» **AVAILABLE RECORDS**:
# # # # # # #
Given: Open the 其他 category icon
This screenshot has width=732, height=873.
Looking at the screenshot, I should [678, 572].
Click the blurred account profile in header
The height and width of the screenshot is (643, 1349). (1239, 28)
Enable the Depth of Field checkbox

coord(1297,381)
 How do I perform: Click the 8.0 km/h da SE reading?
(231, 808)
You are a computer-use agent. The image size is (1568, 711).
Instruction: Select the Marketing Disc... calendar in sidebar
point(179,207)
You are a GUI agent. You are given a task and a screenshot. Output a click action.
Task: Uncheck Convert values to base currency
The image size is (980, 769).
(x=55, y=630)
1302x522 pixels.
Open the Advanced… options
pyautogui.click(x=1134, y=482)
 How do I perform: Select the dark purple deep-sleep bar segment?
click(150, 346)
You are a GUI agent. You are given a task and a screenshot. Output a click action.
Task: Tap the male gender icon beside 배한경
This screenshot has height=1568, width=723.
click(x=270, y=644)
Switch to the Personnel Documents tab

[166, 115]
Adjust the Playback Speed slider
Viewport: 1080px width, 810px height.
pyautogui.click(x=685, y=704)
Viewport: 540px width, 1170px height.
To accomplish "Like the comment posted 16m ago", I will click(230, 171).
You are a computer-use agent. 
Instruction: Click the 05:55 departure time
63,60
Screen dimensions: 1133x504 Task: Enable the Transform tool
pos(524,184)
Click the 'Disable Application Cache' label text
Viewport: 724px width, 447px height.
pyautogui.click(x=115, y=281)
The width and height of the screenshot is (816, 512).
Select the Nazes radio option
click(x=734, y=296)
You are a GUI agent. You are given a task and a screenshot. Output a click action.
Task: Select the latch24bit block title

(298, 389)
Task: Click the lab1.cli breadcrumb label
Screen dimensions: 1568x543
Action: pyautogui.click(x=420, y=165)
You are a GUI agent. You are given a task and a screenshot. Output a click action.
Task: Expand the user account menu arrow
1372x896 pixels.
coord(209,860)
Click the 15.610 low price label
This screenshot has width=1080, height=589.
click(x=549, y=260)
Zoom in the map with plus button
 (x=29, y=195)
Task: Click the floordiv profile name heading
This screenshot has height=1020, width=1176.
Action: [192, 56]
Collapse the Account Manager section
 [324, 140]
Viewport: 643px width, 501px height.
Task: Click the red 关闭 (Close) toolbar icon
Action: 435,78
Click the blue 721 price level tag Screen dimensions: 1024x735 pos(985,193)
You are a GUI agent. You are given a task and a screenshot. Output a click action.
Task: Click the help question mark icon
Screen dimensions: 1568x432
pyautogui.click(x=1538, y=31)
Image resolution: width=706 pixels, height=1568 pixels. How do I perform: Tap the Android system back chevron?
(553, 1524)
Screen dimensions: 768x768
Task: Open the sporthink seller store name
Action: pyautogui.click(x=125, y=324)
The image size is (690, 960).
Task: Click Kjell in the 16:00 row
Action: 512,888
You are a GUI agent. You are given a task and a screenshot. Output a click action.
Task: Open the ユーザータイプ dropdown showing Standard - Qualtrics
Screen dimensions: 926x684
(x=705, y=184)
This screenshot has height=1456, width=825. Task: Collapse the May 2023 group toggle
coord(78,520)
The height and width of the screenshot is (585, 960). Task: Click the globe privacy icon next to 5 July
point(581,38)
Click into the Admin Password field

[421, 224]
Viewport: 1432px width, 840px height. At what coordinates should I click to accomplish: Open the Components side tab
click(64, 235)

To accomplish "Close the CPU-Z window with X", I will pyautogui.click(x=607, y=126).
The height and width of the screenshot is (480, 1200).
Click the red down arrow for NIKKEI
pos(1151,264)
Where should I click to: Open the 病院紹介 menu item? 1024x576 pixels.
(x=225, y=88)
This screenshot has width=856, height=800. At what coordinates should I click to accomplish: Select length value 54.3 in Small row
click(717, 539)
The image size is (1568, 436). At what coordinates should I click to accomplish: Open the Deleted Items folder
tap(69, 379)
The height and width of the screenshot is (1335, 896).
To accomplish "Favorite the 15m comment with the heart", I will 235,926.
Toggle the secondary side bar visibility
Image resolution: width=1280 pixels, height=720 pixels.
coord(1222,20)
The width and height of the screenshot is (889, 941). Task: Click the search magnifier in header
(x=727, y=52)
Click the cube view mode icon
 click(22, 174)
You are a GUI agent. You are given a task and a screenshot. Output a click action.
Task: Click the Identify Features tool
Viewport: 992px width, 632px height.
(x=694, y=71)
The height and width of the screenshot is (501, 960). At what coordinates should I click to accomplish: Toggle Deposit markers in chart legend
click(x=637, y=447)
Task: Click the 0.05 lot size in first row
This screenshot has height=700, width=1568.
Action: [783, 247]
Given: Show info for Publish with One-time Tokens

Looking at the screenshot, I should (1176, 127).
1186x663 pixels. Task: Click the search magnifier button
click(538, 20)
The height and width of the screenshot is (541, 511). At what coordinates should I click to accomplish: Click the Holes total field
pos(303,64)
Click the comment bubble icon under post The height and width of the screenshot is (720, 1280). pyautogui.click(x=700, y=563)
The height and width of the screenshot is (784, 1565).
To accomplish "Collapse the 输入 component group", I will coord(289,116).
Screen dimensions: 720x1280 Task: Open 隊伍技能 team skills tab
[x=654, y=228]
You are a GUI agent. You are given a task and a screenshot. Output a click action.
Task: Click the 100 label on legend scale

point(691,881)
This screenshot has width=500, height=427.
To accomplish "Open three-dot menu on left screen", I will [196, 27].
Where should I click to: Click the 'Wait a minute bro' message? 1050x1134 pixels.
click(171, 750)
# # # # # # #
» **YOUR TASK**: Once more, write out all the data exactly.

» **TASK OUTPUT**:
Given: Open the 其他 category icon
This screenshot has width=732, height=873.
Looking at the screenshot, I should [678, 572].
Click the blurred account profile in header
The height and width of the screenshot is (643, 1349). (1239, 28)
Enable the Depth of Field checkbox

coord(1297,381)
 How do I perform: Click the 8.0 km/h da SE reading?
(231, 808)
You are a computer-use agent. The image size is (1568, 711).
Instruction: Select the Marketing Disc... calendar in sidebar
point(179,207)
You are a GUI agent. You are given a task and a screenshot. Output a click action.
Task: Uncheck Convert values to base currency
The image size is (980, 769).
(x=55, y=630)
1302x522 pixels.
Open the Advanced… options
pyautogui.click(x=1134, y=482)
 How do I perform: Select the dark purple deep-sleep bar segment?
click(150, 346)
You are a GUI agent. You are given a task and a screenshot. Output a click action.
Task: Tap the male gender icon beside 배한경
This screenshot has height=1568, width=723.
click(x=270, y=644)
Switch to the Personnel Documents tab

[166, 115]
Adjust the Playback Speed slider
Viewport: 1080px width, 810px height.
pyautogui.click(x=685, y=704)
Viewport: 540px width, 1170px height.
To accomplish "Like the comment posted 16m ago", I will click(230, 171).
You are a computer-use agent. 
Instruction: Click the 05:55 departure time
63,60
Screen dimensions: 1133x504 Task: Enable the Transform tool
pos(524,184)
Click the 'Disable Application Cache' label text
Viewport: 724px width, 447px height.
pyautogui.click(x=115, y=281)
The width and height of the screenshot is (816, 512).
Select the Nazes radio option
click(x=734, y=296)
You are a GUI agent. You are given a task and a screenshot. Output a click action.
Task: Select the latch24bit block title

(298, 389)
Task: Click the lab1.cli breadcrumb label
Screen dimensions: 1568x543
Action: pyautogui.click(x=420, y=165)
You are a GUI agent. You are given a task and a screenshot. Output a click action.
Task: Expand the user account menu arrow
1372x896 pixels.
coord(209,860)
Click the 15.610 low price label
This screenshot has width=1080, height=589.
click(x=549, y=260)
Zoom in the map with plus button
 (x=29, y=195)
Task: Click the floordiv profile name heading
This screenshot has height=1020, width=1176.
Action: [192, 56]
Collapse the Account Manager section
 [324, 140]
Viewport: 643px width, 501px height.
Task: Click the red 关闭 (Close) toolbar icon
Action: 435,78
Click the blue 721 price level tag Screen dimensions: 1024x735 pos(985,193)
You are a GUI agent. You are given a task and a screenshot. Output a click action.
Task: Click the help question mark icon
Screen dimensions: 1568x432
pyautogui.click(x=1538, y=31)
Image resolution: width=706 pixels, height=1568 pixels. How do I perform: Tap the Android system back chevron?
(553, 1524)
Screen dimensions: 768x768
Task: Open the sporthink seller store name
Action: pyautogui.click(x=125, y=324)
The image size is (690, 960).
Task: Click Kjell in the 16:00 row
Action: 512,888
You are a GUI agent. You are given a task and a screenshot. Output a click action.
Task: Open the ユーザータイプ dropdown showing Standard - Qualtrics
Screen dimensions: 926x684
(x=705, y=184)
This screenshot has height=1456, width=825. Task: Collapse the May 2023 group toggle
coord(78,520)
The height and width of the screenshot is (585, 960). Task: Click the globe privacy icon next to 5 July
point(581,38)
Click into the Admin Password field

[421, 224]
Viewport: 1432px width, 840px height. At what coordinates should I click to accomplish: Open the Components side tab
click(64, 235)

To accomplish "Close the CPU-Z window with X", I will pyautogui.click(x=607, y=126).
The height and width of the screenshot is (480, 1200).
Click the red down arrow for NIKKEI
pos(1151,264)
Where should I click to: Open the 病院紹介 menu item? 1024x576 pixels.
(x=225, y=88)
This screenshot has width=856, height=800. At what coordinates should I click to accomplish: Select length value 54.3 in Small row
click(717, 539)
The image size is (1568, 436). At what coordinates should I click to accomplish: Open the Deleted Items folder
tap(69, 379)
The height and width of the screenshot is (1335, 896).
To accomplish "Favorite the 15m comment with the heart", I will 235,926.
Toggle the secondary side bar visibility
Image resolution: width=1280 pixels, height=720 pixels.
coord(1222,20)
The width and height of the screenshot is (889, 941). Task: Click the search magnifier in header
(x=727, y=52)
Click the cube view mode icon
 click(22, 174)
You are a GUI agent. You are given a task and a screenshot. Output a click action.
Task: Click the Identify Features tool
Viewport: 992px width, 632px height.
(x=694, y=71)
The height and width of the screenshot is (501, 960). At what coordinates should I click to accomplish: Toggle Deposit markers in chart legend
click(x=637, y=447)
Task: Click the 0.05 lot size in first row
This screenshot has height=700, width=1568.
Action: [783, 247]
Given: Show info for Publish with One-time Tokens

Looking at the screenshot, I should (1176, 127).
1186x663 pixels. Task: Click the search magnifier button
click(538, 20)
The height and width of the screenshot is (541, 511). At what coordinates should I click to accomplish: Click the Holes total field
pos(303,64)
Click the comment bubble icon under post The height and width of the screenshot is (720, 1280). pyautogui.click(x=700, y=563)
The height and width of the screenshot is (784, 1565).
To accomplish "Collapse the 输入 component group", I will coord(289,116).
Screen dimensions: 720x1280 Task: Open 隊伍技能 team skills tab
[x=654, y=228]
You are a GUI agent. You are given a task and a screenshot. Output a click action.
Task: Click the 100 label on legend scale

point(691,881)
This screenshot has width=500, height=427.
To accomplish "Open three-dot menu on left screen", I will [196, 27].
Where should I click to: Click the 'Wait a minute bro' message? 1050x1134 pixels.
click(171, 750)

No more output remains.